Oil prices and dividend yields are the key drivers for the Russian market, the Citi analysts, who have an overweight recommendation on the nation’s financial and energy sectors, said in an e-mailed note. The dollar’s recovery will push Russia’s inflation higher, supporting resource-linked stocks over equities dependent on domestic consumption, they said. Slowing economic growth means the central bank won’t cut rates, according to the report.
“Russia sits as our preferred CEEMEA market for the second half of 2013 due to valuation reasons,” Citi strategist Richard Schellbach said in the note. “We note that investor skepticism towards the market is high, and underperformance relative to emerging markets has continued throughout the first half of 2013.”
Russia’s economy grew 1.6 percent in the first three months, the slowest pace since 2009. Bank Rossii held its refinancing rate at 8.25 percent on June 10 after inflation accelerated for a second month in May to the fastest pace in 21 months.
Citi rates South African and Turkish stocks neutral on “shaky” social and political backdrops and valuations, and has an underweight recommendation for Poland and Egypt. Analysts are also neutral on Czech and Hungarian equities.

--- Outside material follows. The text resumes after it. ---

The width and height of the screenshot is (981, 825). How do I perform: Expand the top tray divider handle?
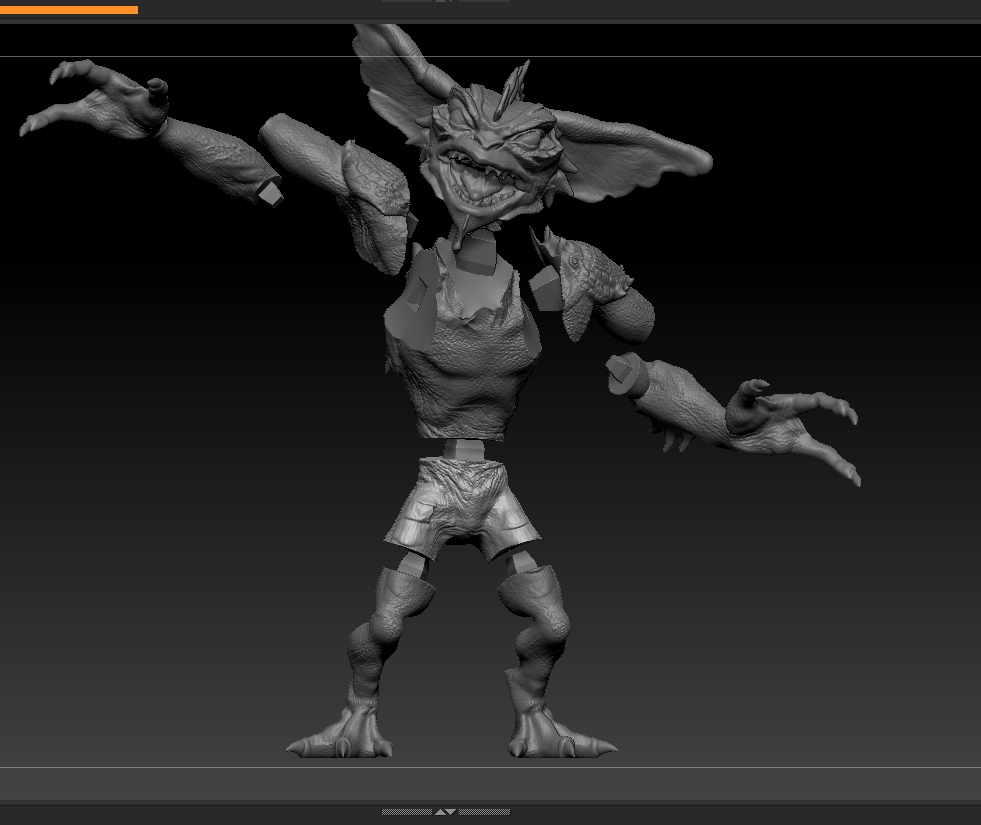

Latin America is Citi’s least preferred emerging-market region where it sees “further disappointments” from the Brazilian market in the next few months on “weak” economic data, the foreign-exchange effect on earnings and political unrest. Citi sees Brazil rebounding in the first half of 2014 and Mexico offering a “safe play” in the region with the possibility of underperformance in the near term as fixed-income and foreign-exchange markets adjust to higher U.S. bond yields, according to the note.
Citi prefers Asia among emerging markets, citing benefits from expanding central bank balance sheets, current account surpluses, “large” reserves and space for further monetary easing. The recent drop in China’s equities amid the liquidity crunch is a buying opportunity, the analysts wrote.